Cultivating Compassion


Cultivating compassion has always been one of my biggest struggles. My culture rewards people who produce results, regardless of who you may have to step on to make it happen along the way. Success became my Tao. Money became my God. Compassion was little more something I would fake in order to close a sale.

And the hole inside of me grew.

As I explore this new path of love and peace, I am delighted by the rewards I receive through the cultivation of compassion. One of my very favorite ways to meditate is to become mindful of my loving actions toward others, the loving words that I use to build others up, and truly listening to others – truly being present for them. Being present for another person is one of the most compassionate and loving gifts that you could ever offer them. If you notice that someone is acting in a negative way, understand that it is likely a product of their hurts, and show them love.

And please, if you would, share with me the ways that you enjoy being compassionate.

May you find peace in the bloom of each new moment 🙂

11 thoughts on “Cultivating Compassion

  1. I’ve always found that if you see others as a mirror of yourself, practice complete and true oneness, then not showing compassion to others is really hurting yourself. I try to remind myself that you never know what is happening in someone’s life or what is going through their minds when they do something that you find annoys you : A person cutting you off in traffic for example could be rushing to their daycare to pick up their sick child. A person not getting up to let an elderly person sit down on the bus may be deep in sorrow over a loved one in the hospital or tremendously stressed over a final exam at school… I try to remind myself of that every time I feel judgment and anger swell in me.

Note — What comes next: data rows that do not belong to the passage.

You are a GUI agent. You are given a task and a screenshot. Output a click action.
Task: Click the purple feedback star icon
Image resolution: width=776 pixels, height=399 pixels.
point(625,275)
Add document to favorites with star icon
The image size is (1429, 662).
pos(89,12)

    Thank you for sharing!

  2. It’s true: when we put out something to the Universe, it conspires to quickly fulfill our wishes. You came to my blog for a purpose – to deliver me the message that my new venture into finding compassion is not a solo journey. Thank you for the blessings, Friend, and for what you share with us all.
    Namaste ❤

  3. I agree that listening and being present for others is an amazing thing. I give a lot and do a lot for others, but due to my family of four talking all at the same time all the time growing up, I have a tendency to interrupt. It’s not only rude, it’s dismissive at times. I don’t intend it, but I have realized I need to intend to listen in order to communicate the respect and compassion to others in the way I feel it inside. I was very struck by Johnny Clegg’s (an African singer) description of his encounters with Nelson Mandela. You can probably still find the interview on NPR. He said that Mr. Mandela didn’t talk pleasantries and typical expected conversation when he met you. Instead he talked directly to you and asked questions about things you would know about, gaining information and getting to know you, not just passing time. He was amazed by that in such a busy man who met so many people. He also said that Mr. Mandela waited for you to completely finish what you were saying before he continued to speak. What a beautiful thing to give others! I’m working on it, and it’s not easy. Thanks for your inspiring post! I’m glad you came by my blog so I could find yours.

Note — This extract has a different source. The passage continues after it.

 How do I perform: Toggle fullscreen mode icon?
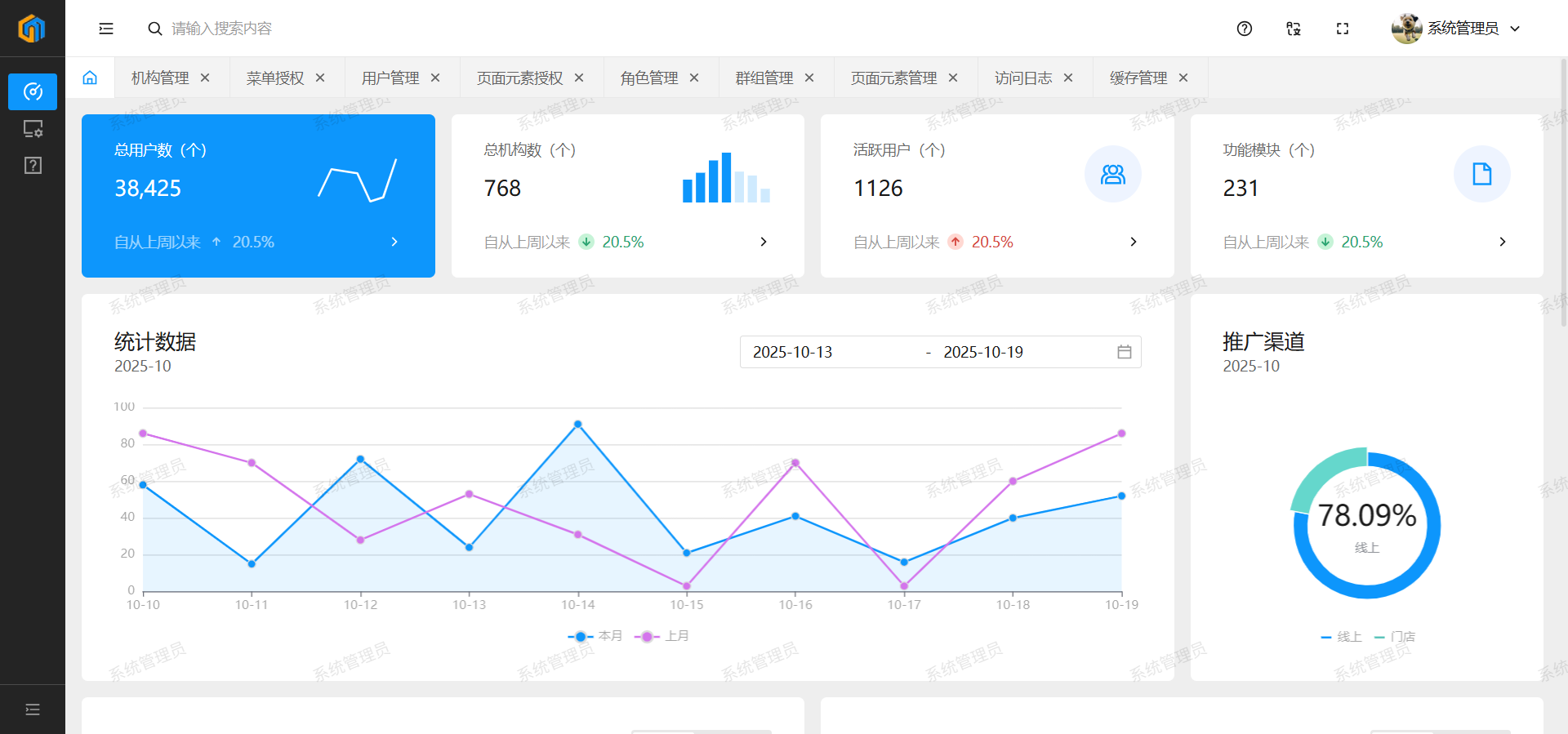point(1342,29)
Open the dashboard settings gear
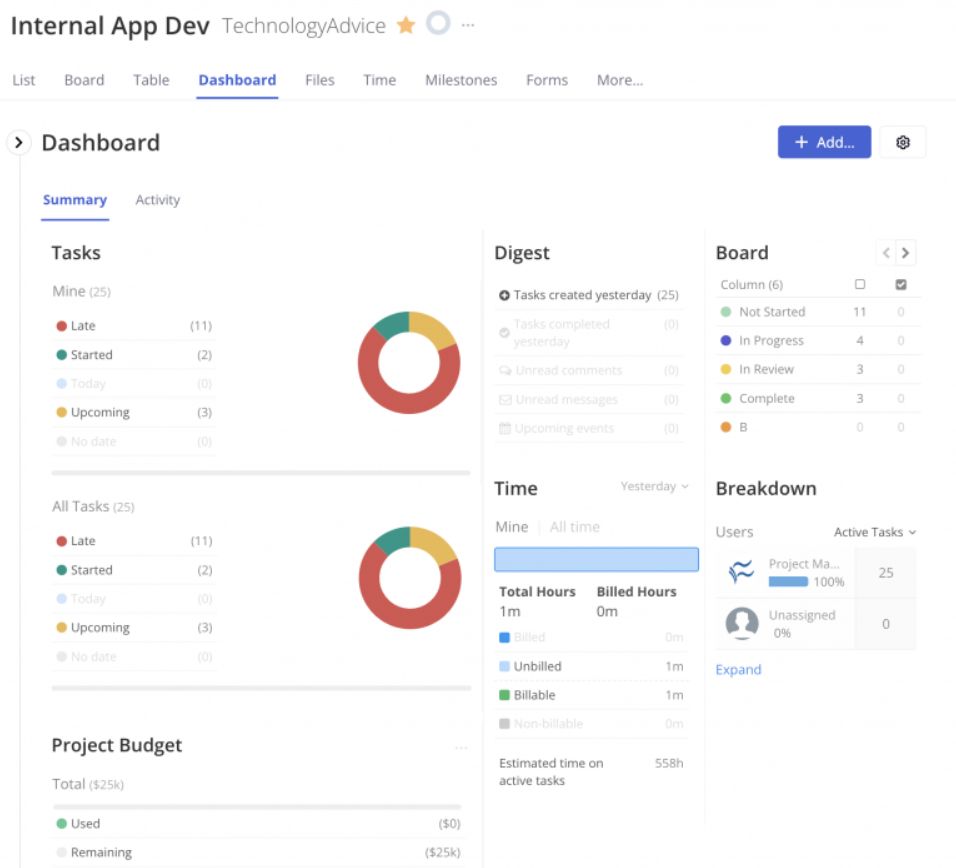This screenshot has width=956, height=868. click(x=903, y=143)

  4. I’ve found I’m more compassionate since I’ve slowed down. Instead of rushing through my life, I give more time to others. And amazingly everything I need to do still gets done.

  5. I think we need some age and some wisdom on us before we find a lot of compassion for others. Since I have become disabled and older, I find I am much more compassionate with people. I have patience for the old lady at the head of the line trying to understand how the ATM machine works. I still hesitate to actually ‘interfere’ in the affairs of strangers, I am patient and understanding.

  6. Maybe compassion is something that is just built into my psyche, I became a nurse after all. But I get the biggest buzz out of being compassionate. It’s mutually beneficial. I truly believe that if I do good things, then good things will happen to me. I am almost always mindful of the possible consequences that my actions may have on others. It sounds like a tired cliche maybe, but I really do try to ‘do a good deed everyday’. I think if you can do or say something nice, then you should do it. That’s not to say that I’m a saint, and achieve a good deed every day, but I try.

  7. Compassion is part of my journey too. The road has turned from being compassionate to others to being compassionate towards myself. I believe self compassion is one of the biggest steps to spiritual freedom and true contentment in the highs and lows of life.

  8. Val brings up a great point about compassion towards self. It’s sometimes easier to be compassionate towards others but at some point you reach a place where you know that in order to feel it even more deeply, you have to practice compassion to yourself. That’s a hard one because our society is so rigged with fixing ourselves.